- EXERCISE INSTRUCTIONS
Find each line below where the word "will" occurs, and copy it.

[Collected data entries]
═══
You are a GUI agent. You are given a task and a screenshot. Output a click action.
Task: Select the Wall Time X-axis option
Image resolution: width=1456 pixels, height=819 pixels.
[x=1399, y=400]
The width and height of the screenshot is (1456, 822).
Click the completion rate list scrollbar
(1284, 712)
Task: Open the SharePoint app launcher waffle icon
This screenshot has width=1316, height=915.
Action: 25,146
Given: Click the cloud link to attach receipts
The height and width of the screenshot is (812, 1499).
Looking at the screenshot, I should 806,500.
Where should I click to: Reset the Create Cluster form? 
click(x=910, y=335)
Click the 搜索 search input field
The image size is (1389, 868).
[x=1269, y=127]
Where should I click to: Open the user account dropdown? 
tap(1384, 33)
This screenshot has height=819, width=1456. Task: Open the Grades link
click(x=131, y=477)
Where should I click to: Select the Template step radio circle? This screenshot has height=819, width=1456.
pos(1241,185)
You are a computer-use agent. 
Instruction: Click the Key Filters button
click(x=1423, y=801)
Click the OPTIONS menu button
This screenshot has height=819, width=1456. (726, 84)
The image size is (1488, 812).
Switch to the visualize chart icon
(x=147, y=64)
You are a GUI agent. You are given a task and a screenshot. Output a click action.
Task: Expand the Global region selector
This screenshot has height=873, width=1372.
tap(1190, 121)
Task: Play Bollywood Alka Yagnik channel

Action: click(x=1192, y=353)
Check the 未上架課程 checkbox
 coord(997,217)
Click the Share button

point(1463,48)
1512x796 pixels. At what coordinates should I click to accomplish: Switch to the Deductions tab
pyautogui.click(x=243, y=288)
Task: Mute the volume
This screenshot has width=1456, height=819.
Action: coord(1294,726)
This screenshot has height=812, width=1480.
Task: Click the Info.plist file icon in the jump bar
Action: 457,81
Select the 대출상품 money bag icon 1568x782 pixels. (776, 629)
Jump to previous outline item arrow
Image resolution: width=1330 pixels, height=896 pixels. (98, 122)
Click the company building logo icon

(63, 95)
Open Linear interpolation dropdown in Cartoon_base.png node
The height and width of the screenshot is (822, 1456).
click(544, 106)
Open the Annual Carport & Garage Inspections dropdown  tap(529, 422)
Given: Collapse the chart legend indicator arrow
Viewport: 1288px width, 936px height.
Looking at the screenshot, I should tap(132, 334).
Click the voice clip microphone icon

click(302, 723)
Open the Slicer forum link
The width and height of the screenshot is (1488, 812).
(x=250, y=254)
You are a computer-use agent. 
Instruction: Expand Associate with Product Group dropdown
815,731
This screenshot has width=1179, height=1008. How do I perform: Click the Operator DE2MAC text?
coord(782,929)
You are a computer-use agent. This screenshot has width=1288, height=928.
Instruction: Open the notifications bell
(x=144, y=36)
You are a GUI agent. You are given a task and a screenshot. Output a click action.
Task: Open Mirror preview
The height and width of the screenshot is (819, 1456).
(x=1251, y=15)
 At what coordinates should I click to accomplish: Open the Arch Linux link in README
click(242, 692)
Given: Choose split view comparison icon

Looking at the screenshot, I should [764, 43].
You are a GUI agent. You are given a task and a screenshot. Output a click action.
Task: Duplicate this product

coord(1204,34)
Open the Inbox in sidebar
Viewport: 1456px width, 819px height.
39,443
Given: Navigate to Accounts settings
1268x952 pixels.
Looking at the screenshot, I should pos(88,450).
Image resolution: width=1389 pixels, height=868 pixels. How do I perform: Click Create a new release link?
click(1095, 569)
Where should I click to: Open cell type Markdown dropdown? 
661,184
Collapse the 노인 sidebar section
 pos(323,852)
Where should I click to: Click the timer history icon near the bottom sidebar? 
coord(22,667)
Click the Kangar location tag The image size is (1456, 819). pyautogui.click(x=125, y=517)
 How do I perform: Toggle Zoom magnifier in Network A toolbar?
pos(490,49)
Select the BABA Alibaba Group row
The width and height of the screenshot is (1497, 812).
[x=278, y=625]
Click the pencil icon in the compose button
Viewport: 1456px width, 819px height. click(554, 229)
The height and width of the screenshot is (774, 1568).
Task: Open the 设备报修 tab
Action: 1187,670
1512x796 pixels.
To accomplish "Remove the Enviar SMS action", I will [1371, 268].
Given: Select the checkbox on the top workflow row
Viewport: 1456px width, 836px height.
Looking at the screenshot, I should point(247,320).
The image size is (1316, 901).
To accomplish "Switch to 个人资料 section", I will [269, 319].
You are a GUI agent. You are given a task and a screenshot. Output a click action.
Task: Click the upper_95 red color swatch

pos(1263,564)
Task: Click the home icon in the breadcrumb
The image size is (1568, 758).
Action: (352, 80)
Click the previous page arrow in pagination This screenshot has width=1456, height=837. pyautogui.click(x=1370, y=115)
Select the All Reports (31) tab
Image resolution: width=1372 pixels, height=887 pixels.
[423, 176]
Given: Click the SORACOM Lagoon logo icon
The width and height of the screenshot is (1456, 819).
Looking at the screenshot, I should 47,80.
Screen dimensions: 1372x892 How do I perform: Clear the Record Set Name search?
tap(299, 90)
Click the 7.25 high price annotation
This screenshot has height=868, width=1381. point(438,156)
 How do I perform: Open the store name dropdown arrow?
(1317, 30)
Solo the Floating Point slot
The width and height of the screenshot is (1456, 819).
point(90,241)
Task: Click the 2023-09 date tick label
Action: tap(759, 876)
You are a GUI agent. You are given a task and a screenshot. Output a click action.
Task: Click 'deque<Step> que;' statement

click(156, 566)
═══
- TASK ANSWER
To accomplish "Remove the Enviar SMS action", I will [1371, 268].
To accomplish "Switch to 个人资料 section", I will [269, 319].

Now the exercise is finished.